Background: The incremental benefits of new/recycled NRTIs or raltegravir (RAL) on a boosted PI (bPI) backbone for second-line therapy are uncertain, particularly in typical rollout programme settings where individualised therapy with resistance testing, regular viral load (VL) monitoring, and early treatment switches are infeasible.
 
Methods: 1277 patients aged ≥12y who met WHO-defined treatment failure criteria (confirmed by VL >400 copies/ml) after >12 months on NNRTI-based first-line treatment were randomised in an open-label trial in 14 sub-Saharan African sites.
 
The superiority of
(B) bPI plus RAL (400 mg b.d.) and the non-inferiority (10% margin) of
(C) bPI monotherapy (+RAL induction for first 12 weeks) were compared to
(A) bPI+2/3 physician-selected NRTIs.
bPI was standardised to lopinavir/ritonavir,400mg/100mg b.d.
 
Treatment was monitored clinically and by open CD4 count; VL and resistance testing were done annually blinded, reviewed by a data monitoring committee.
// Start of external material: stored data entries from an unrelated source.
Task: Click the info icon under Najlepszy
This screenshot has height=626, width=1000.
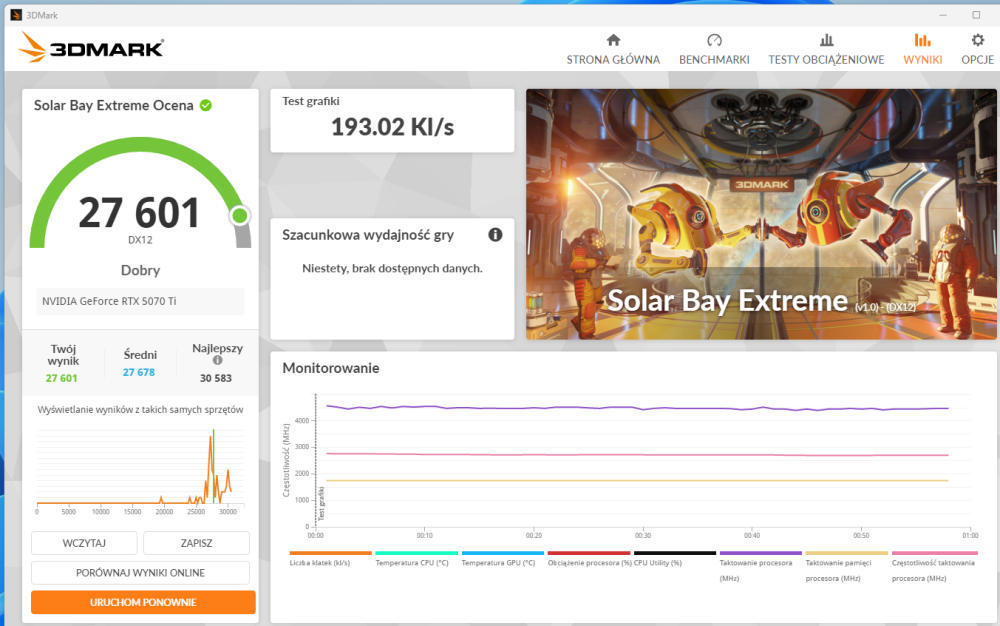Action: coord(217,360)
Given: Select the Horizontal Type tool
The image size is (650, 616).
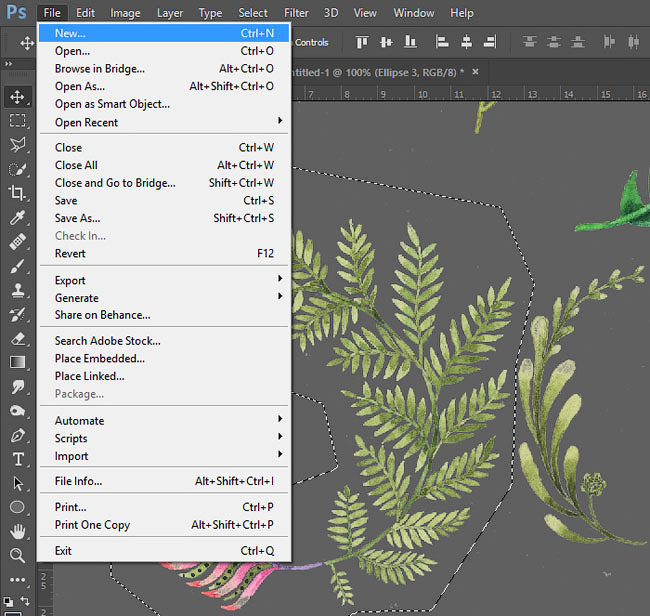Looking at the screenshot, I should (17, 459).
The primary (composite) endpoint, good disease control, was defined as no new WHO stage 4 events (or death) after randomisation, and CD4 count >250 cells/mm3 and VL < 10,000 copies/ml (or >10,000 copies/ml without major/minor PI resistance mutations) at week 96.
 
Results: Patients were 58% female, median baseline CD4=71 cells/mm3, VL=69,782 copies/ml; 1% were withdrawn/lost to follow-up by week 96. Proportions with good disease control were (A) 60%, (B) 65% (absolute risk difference vs A: +5.7% (-0.9%,+12.3%; P=0.09)) and (C) 57% (difference vs A: -2.2% (-9.0%,+4.5%; P=0.52)).
 
There was no difference in grade 3/4 adverse events between groups (P=0.39). However, 61% (C) had VL< 400 copies/ml at 96 weeks vs 86% (A) (difference -25% (-31%,-19%; P< 0.0001)) and 86% (B) (difference vs A -0.2% (-5%,+ 4%; P=0.94). Based on samples analysed to date we estimate 3% (A), 1% (B) and 17% (C) (p=0.002) have intermediate/high level lopinavir resistance (Stanford).
 
Conclusion:
bPI+RAL did not show clear superiority to bPI+2NRTI at week 96; further follow up will determine whether it is advantageous over the longer term. bPI monotherapy was non-inferior on the primary endpoint, but markedly lower rates of VL suppression and more resistance indicate that this approach is unsuitable for typical rollout programme settings that lack regular/reliable VL monitoring. New/recycled NRTIs retain substantial virological activity.